Entries listed in a dataset:
───
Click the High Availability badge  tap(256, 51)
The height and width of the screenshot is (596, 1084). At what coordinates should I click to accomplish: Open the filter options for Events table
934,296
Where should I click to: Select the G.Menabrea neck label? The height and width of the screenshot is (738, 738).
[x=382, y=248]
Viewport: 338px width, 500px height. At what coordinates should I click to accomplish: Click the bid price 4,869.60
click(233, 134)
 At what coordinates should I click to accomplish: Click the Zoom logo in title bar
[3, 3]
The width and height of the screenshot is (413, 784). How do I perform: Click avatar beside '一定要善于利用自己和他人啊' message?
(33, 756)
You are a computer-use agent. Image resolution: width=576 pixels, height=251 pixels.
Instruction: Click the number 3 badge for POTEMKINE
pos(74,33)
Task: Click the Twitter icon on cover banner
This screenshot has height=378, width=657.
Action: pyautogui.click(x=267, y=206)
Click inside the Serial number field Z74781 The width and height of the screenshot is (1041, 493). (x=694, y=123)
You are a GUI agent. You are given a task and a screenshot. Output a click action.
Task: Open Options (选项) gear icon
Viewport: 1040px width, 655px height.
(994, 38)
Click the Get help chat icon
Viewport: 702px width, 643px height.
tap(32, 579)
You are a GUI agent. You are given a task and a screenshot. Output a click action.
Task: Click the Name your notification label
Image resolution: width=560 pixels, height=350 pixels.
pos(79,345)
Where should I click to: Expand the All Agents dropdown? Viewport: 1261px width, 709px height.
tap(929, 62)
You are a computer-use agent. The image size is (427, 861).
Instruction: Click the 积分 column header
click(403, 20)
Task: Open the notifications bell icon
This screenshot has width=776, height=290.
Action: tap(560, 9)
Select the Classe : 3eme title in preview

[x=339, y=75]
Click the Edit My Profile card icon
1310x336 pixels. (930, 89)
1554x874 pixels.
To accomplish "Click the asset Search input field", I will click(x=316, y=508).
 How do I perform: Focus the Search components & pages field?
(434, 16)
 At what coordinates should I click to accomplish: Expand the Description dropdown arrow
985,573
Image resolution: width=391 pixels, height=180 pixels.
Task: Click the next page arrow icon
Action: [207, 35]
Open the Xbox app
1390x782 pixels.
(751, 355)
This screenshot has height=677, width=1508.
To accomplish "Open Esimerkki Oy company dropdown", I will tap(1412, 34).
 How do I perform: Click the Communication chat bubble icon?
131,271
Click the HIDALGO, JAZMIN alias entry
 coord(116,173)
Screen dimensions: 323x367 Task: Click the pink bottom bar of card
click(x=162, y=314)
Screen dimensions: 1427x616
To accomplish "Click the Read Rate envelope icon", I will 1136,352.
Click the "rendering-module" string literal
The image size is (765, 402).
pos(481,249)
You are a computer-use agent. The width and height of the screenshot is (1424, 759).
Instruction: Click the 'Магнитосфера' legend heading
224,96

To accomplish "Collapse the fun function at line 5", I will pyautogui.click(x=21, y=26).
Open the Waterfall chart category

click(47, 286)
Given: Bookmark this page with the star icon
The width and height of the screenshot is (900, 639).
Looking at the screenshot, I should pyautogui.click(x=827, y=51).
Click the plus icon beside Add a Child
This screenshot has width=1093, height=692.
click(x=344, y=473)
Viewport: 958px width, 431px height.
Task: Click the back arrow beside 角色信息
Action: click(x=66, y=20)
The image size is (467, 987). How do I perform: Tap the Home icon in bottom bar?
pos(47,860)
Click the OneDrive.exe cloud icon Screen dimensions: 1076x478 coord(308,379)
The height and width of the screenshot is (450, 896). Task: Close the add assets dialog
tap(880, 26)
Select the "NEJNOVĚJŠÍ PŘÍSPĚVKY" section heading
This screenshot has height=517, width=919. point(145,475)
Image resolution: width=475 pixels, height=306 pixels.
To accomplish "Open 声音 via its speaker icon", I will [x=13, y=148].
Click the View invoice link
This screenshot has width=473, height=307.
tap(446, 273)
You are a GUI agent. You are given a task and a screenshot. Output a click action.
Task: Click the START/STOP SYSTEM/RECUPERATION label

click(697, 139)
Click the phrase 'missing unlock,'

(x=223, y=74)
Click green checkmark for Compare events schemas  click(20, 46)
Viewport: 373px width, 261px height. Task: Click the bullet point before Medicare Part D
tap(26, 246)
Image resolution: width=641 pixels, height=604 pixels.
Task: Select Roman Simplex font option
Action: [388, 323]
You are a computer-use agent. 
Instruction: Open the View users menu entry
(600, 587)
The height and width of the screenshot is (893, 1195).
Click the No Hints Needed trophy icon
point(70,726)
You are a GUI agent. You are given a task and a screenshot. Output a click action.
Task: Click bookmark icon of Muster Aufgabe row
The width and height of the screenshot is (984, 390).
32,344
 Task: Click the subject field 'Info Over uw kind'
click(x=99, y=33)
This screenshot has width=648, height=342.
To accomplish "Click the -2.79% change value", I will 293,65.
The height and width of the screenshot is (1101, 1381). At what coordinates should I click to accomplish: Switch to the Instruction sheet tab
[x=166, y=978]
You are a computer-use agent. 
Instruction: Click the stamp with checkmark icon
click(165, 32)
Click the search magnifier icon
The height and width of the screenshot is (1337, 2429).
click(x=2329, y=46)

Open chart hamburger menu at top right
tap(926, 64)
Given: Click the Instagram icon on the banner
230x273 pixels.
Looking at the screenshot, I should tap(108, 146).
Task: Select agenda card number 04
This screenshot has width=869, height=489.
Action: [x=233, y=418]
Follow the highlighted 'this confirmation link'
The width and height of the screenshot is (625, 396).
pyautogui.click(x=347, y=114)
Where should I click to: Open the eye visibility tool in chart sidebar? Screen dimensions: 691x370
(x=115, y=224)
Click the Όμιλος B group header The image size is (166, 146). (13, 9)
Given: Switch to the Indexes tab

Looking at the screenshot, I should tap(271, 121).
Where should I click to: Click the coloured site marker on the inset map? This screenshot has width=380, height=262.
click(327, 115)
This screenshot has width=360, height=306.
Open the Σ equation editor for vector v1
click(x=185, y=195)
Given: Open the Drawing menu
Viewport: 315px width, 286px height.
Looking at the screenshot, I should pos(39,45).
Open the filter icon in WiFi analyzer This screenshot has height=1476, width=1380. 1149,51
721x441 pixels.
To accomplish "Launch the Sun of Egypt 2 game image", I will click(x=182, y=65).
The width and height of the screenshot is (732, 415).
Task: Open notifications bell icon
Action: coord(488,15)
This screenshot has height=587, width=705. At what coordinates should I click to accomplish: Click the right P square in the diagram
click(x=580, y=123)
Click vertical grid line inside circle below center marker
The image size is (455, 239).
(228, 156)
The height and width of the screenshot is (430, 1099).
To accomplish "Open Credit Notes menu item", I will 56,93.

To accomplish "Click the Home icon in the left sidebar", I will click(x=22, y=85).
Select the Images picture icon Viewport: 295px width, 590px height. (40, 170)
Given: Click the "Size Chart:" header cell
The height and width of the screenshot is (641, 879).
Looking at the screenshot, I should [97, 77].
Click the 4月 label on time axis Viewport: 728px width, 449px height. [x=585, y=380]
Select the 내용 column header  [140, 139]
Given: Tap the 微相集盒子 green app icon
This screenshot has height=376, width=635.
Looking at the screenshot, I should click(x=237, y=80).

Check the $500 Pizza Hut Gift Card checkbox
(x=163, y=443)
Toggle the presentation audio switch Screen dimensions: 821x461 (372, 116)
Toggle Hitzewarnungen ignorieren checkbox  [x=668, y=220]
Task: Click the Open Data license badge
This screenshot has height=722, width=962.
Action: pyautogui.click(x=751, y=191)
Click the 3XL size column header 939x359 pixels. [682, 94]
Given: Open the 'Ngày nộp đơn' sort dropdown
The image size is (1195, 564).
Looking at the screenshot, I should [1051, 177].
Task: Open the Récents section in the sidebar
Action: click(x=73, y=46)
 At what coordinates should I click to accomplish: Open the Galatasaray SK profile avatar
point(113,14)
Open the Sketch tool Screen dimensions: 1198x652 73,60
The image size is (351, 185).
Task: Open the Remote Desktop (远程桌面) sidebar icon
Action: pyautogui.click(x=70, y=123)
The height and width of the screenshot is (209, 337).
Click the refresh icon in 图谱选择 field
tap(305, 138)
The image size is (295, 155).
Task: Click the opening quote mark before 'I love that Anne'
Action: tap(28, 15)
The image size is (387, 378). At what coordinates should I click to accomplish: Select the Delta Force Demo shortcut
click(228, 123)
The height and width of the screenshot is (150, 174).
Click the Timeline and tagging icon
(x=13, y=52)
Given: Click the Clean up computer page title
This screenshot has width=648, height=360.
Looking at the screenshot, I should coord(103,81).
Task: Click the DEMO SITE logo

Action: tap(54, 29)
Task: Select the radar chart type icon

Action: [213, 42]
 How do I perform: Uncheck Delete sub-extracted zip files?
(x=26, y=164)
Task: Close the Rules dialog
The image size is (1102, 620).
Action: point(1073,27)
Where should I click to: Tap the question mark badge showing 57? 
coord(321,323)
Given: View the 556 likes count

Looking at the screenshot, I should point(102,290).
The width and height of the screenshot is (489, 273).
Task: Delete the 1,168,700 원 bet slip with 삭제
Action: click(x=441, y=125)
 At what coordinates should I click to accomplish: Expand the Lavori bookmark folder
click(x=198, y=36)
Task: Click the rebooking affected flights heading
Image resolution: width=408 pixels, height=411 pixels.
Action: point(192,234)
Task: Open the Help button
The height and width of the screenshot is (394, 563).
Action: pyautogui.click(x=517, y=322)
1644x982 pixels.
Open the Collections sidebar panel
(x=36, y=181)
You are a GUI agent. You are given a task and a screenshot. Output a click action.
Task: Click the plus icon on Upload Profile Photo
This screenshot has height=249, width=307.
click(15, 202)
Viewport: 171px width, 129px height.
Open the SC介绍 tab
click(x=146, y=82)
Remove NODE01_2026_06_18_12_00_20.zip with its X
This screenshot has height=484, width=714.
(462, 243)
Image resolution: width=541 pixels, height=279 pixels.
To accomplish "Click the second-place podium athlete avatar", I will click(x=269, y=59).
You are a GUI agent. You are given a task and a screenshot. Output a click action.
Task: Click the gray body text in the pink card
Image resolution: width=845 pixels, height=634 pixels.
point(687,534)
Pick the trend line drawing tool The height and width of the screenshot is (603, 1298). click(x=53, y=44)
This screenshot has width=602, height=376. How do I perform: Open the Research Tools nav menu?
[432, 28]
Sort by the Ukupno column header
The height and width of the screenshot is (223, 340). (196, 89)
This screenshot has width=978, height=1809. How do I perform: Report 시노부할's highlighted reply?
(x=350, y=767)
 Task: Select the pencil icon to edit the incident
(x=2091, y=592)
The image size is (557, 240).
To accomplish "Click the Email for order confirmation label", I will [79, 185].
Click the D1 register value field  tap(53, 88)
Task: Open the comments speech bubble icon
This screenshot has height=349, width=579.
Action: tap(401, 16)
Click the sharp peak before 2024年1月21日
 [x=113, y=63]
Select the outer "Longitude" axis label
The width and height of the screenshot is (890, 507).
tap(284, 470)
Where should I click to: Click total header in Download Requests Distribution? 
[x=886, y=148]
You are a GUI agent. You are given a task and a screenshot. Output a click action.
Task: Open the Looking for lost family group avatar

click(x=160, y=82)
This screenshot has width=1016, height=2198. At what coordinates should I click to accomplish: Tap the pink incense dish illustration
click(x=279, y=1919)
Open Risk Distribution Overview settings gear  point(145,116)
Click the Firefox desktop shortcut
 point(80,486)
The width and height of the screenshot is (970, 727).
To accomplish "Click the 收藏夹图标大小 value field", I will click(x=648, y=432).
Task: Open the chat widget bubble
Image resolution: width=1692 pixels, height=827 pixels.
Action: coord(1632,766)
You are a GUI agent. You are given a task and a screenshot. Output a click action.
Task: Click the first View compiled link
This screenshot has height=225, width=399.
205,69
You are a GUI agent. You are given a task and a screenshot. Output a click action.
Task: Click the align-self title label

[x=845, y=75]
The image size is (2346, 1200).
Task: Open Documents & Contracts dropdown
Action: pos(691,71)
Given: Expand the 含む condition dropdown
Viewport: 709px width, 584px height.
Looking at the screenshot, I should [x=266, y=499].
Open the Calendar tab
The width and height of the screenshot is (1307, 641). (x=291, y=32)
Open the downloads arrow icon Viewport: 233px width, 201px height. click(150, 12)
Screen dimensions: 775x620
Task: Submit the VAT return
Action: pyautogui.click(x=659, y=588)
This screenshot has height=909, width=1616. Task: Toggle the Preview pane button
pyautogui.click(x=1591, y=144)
───
- REQUIREMENTS
Pull out every line of the entries above that contains the word "logo".

- TASK ANSWER
 At what coordinates should I click to accomplish: Click the Zoom logo in title bar
Task: Click the DEMO SITE logo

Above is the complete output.